__Requests__.
1: Answer these questions about the thread on polymers and Sgroups, giving one answer per line marked (a), (b) and (c):
(a) What partial step does James propose the parser could take when S-Group data are found?
(b) According to Greg, why is rejecting a polymer molecule the correct thing to do?
(c) Which documentation does Greg say he will try to find the time to grok?
2: Resume the thread on polymers and Sgroups from the point where its text stops.

__Extract to read__.

━━━━━━━━━━━━━━━━

Hi Greg:

James wrote:
>> So I guess the simple question is - should polymers, etc be handled by the
>> parser (maybe if not fully, just partially - eg by deleting the * atoms if
>> the S-Group data are found)?

Greg wrote:
> I'm reluctant to do this since I don't understand the semantics of
> Sgroups well enough to be able to tell if this modification only makes
> sense in this one case or if it's general. In the cases of polymers I
> would tend to say that the correct thing to do is to reject the
> molecule completely since the RDKit is incapable of correctly storing
> what the user intended with the mol block.

> I will try to find the time to grok the CTFile documentation for
> Sgroups, but I would be happy to get input on this from others.


I found some time to have a look into this a bit more myself, and would be 
inclined to agree that the best thing to do would be to reject polymers.  From 
my reading of the CTFILE spec, and the (extremely useful) Gushurst paper (J.

━━━━━━━━━━━━━━━━

__Data rows__.

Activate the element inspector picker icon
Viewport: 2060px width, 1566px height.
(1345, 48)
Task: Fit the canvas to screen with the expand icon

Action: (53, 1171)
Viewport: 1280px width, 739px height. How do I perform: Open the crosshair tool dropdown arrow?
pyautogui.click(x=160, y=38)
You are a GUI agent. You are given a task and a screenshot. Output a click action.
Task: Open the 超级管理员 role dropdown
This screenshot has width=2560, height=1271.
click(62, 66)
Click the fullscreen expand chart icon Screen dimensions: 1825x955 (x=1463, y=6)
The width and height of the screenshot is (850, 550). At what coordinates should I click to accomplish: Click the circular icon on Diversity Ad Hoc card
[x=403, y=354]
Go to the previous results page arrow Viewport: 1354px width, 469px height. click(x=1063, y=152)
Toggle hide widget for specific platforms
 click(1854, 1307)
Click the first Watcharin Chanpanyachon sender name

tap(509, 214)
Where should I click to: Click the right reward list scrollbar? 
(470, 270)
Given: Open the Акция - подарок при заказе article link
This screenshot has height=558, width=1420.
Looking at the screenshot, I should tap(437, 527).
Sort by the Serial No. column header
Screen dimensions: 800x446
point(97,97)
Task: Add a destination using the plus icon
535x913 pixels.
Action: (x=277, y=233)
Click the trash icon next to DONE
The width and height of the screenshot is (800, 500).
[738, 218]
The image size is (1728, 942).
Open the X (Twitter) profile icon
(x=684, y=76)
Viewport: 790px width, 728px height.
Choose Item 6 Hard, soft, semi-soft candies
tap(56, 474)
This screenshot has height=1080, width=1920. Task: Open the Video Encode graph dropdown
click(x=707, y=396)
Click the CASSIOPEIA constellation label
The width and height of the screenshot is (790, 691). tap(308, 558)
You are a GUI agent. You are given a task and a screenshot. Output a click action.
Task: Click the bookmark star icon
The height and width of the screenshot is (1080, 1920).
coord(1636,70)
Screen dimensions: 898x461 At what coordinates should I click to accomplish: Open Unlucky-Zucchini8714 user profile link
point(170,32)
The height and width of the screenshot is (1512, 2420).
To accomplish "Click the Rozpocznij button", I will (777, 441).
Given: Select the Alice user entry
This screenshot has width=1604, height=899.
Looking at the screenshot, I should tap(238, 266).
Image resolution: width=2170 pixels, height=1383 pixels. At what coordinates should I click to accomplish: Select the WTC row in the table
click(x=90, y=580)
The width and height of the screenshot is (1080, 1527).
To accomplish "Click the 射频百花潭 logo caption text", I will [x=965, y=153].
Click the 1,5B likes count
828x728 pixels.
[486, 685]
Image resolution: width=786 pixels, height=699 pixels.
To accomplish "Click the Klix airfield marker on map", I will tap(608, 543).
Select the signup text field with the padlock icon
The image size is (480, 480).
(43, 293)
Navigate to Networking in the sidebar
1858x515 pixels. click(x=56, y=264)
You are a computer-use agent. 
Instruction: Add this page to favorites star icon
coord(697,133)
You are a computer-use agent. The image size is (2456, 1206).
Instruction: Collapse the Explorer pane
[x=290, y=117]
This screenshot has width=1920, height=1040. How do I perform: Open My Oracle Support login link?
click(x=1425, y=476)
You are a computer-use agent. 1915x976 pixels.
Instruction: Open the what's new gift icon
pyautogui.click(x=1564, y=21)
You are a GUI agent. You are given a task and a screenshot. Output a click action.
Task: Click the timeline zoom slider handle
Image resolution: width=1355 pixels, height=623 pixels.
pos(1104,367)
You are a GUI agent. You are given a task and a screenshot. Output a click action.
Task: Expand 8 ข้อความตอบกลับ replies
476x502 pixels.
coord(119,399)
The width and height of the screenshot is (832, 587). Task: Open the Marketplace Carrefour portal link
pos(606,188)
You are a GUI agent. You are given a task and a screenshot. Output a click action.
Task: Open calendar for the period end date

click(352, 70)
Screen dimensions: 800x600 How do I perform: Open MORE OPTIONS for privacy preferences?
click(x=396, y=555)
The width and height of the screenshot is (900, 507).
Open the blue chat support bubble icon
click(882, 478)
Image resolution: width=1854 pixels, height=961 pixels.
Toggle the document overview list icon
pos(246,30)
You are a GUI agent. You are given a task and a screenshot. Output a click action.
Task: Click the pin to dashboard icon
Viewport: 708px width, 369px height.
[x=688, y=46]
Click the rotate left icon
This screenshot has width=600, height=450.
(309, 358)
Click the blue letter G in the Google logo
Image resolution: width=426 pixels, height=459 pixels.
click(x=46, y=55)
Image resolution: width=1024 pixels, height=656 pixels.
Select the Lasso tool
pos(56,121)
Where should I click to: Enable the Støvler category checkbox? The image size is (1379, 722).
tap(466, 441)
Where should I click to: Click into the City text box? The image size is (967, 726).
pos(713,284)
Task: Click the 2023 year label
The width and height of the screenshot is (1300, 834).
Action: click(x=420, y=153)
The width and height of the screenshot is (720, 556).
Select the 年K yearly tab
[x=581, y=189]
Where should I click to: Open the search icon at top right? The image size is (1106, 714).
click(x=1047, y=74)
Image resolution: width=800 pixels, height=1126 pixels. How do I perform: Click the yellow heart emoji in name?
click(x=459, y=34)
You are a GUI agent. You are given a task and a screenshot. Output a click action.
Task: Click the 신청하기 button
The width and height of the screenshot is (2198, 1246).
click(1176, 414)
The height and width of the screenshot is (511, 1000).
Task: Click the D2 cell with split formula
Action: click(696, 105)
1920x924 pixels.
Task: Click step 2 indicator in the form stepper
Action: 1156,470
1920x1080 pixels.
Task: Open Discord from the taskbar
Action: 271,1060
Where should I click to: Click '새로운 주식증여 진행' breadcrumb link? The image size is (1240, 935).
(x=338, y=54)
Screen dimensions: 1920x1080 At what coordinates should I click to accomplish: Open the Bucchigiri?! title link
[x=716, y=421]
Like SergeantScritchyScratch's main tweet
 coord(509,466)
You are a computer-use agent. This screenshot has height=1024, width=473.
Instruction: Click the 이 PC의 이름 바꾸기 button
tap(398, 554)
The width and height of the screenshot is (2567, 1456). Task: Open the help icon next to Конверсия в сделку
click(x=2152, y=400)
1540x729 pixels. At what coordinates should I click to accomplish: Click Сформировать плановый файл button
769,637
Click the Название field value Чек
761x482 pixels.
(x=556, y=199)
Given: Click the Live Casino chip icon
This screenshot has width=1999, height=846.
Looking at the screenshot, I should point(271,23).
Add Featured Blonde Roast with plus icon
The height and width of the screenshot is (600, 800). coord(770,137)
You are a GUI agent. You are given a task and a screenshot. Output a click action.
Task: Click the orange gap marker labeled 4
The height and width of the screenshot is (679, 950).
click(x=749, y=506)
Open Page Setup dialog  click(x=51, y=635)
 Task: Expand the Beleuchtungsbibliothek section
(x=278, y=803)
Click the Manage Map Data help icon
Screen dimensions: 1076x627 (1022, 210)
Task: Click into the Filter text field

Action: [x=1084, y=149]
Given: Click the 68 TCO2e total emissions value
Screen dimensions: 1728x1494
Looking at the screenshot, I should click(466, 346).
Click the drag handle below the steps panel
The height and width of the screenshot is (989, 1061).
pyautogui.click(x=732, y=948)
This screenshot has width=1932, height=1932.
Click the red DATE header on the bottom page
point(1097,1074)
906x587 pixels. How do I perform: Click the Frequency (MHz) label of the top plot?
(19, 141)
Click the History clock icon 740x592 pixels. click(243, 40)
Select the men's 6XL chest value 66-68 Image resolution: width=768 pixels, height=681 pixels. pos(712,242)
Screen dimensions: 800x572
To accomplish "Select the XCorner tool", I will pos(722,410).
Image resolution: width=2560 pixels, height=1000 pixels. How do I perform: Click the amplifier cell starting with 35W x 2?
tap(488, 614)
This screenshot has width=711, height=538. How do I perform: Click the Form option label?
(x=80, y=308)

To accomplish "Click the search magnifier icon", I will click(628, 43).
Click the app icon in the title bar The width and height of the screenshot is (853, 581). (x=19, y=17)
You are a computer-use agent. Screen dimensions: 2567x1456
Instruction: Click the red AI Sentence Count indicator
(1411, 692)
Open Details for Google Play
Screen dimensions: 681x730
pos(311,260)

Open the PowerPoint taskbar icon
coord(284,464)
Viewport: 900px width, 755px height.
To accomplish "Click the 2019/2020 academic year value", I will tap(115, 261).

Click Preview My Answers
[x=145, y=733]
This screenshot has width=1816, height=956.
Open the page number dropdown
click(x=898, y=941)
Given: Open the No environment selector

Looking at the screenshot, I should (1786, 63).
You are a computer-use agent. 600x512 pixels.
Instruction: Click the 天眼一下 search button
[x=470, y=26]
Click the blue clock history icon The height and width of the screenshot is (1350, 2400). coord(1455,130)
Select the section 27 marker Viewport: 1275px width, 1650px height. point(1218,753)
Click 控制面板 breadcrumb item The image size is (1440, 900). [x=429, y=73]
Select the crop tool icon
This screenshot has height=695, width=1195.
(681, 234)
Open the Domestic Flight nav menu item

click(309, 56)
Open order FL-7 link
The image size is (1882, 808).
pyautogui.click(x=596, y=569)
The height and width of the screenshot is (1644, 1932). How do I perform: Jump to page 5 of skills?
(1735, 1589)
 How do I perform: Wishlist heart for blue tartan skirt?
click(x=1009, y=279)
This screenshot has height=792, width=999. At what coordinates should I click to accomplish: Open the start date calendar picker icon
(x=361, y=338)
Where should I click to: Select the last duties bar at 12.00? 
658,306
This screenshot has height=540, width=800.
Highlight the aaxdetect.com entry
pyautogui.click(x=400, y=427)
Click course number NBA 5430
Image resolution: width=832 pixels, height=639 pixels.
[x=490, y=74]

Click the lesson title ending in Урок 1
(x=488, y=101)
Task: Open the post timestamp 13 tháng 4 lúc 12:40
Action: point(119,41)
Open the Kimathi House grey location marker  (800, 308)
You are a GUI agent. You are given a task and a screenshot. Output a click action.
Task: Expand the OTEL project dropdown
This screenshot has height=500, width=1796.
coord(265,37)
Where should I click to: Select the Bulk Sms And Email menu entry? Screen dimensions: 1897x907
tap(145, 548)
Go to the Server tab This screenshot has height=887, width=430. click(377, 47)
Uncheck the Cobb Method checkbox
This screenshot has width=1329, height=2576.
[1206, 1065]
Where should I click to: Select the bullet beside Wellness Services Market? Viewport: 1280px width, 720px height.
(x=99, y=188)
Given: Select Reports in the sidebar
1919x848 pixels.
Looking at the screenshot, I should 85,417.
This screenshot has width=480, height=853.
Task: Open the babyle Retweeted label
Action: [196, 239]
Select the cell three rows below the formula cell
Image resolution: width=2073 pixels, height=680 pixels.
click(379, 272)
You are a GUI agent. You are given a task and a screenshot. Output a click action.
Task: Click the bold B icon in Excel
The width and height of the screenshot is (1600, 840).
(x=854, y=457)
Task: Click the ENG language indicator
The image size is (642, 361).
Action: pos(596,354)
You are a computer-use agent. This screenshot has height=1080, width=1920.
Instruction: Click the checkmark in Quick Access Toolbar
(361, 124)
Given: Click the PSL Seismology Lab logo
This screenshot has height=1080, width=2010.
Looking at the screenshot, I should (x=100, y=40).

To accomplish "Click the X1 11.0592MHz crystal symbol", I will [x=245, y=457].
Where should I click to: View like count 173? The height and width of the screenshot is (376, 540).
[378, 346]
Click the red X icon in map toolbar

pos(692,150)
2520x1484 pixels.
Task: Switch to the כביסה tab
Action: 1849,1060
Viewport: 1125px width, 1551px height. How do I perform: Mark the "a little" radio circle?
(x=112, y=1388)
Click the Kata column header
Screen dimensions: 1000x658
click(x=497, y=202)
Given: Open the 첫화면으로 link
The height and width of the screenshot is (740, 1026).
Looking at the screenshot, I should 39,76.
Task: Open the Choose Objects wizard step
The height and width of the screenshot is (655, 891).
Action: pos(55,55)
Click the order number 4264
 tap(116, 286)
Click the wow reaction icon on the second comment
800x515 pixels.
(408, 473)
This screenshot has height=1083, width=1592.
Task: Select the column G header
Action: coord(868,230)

━━━━━━━━━━━━━━━━

__Solved problems__.
1:
(a) Deleting the * atoms.
(b) The RDKit is incapable of correctly storing what the user intended with the mol block.
(c) The CTFile documentation for Sgroups.

2:
Chem. Inf. Comput. Sci. 1991, 31, 447-454) I would suggest rejecting any 
molecule with "polymer" or "components, mixtures, and formulations" Sgroup data 
in the molblock; and ignoring or handling the "drawing and displaying 
shortcuts" Sgroup data (if there are no Sgroup data in the previous two 
categories).

I have copied below my understanding of the categories:

Sgroup types for "polymers":

SRU - structural repeating unit (for structure-based representation)
MON - monomer type (for source-based representation)
COP - copolymer
CRO - cross-link across two polymers
GRA - graft (eg terminally-attached) polymer2 on repeat unit of polymer1
MOD - for representing incomplete(?) modifications
MER - used when monomer repeat is 1 - ie alternating copolymers
ANY - (query) for posing more general polymer search queries


Sgroup types for "components, mixtures, and formulations":

COM - components (members of mixtures/formulations)
MIX - mixtures (order is not important)
FOR - formulations (order is important)


Sgroup types for "drawing and display shortcuts"

SUP - superatoms (can be contracted/expanded for representation purposes)
MUL - multiple groups (like a repeating superatom, but can only have 0 or 2 
crossing bonds)
GEN - generic bracketing (does not affect structure)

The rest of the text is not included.